BigCloneEval
BigCloneEval copied to clipboard
How to evaluate parse tree based tool on IJADataset
To detect clones, we convert java codes to parse tree, then calculate the similarity of two parse trees to check whether they are clones or what. BigCloneBench gives an error, kindly help how can we convert IJAdataset to parse tree. We are converting java code to parse tree using ANTLR grammar, it needs the main function in java code to convert into a parse tree. (IJA Dataset contains java files without main function).
KIndly suggest how to go ahead to evaluate our work on BigCloneBench
IJaDataset contains a collection of source files scraped from open-source online sources (original work: https://sites.google.com/site/asegsecold/projects/seclone). I am not sure if it is possible to reconstruct the original software systems and locate a main function for each of these. If this is a requirement of your tool, it may be challenging.

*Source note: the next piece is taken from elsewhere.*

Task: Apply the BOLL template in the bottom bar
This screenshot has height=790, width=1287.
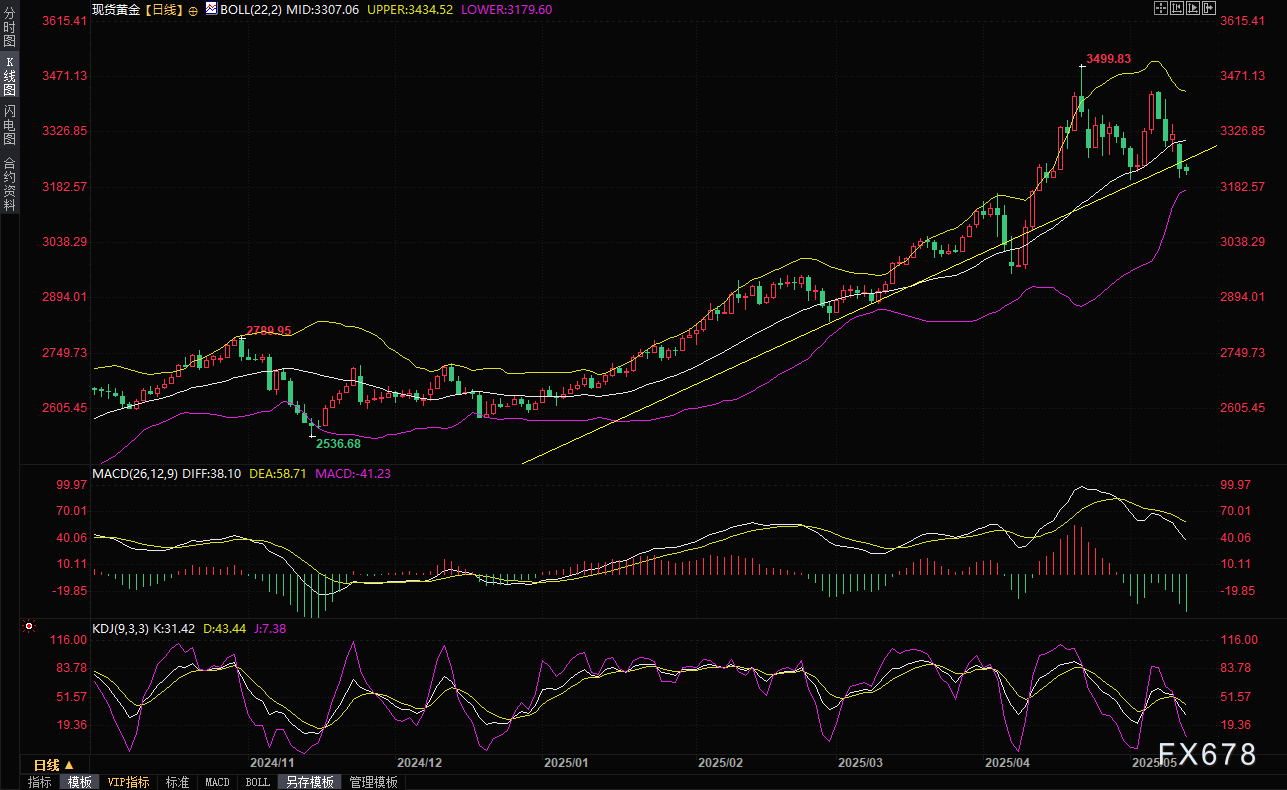Action: (x=257, y=782)
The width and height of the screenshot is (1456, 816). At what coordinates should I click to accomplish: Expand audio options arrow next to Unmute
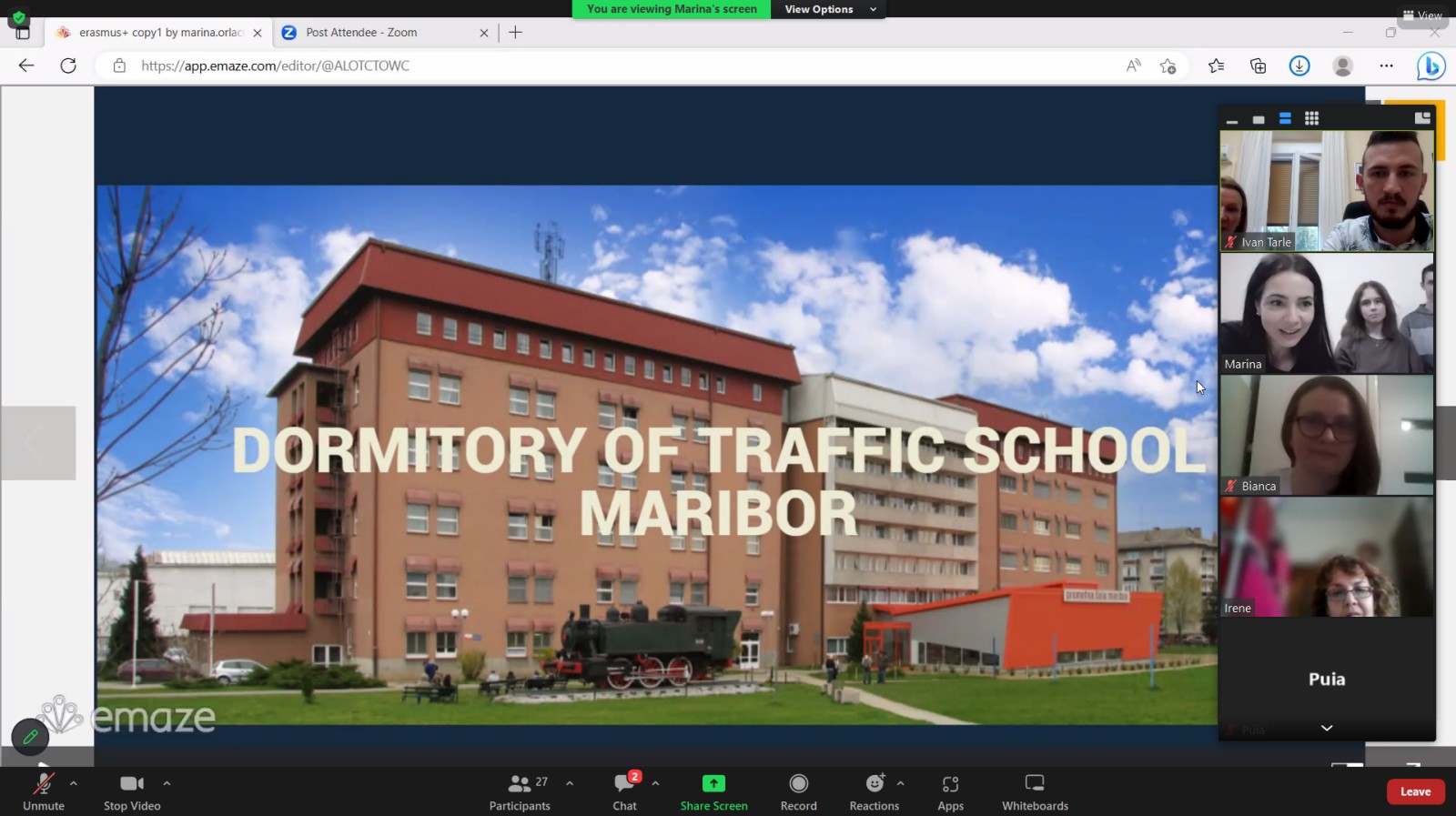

Is it actually necessary to start at a main function? I would think that java files should be individually parseable, but I don't have experience with ANTLR for creating abstract syntax trees.
I used ANTLR with my master thesis and it worked just fine. You can have a look at my grammar if you're interested. I think I borrowed it from over here, I'm not sure though. Plus I stripped down the grammar for performance, so you won't get a complete parse tree from it.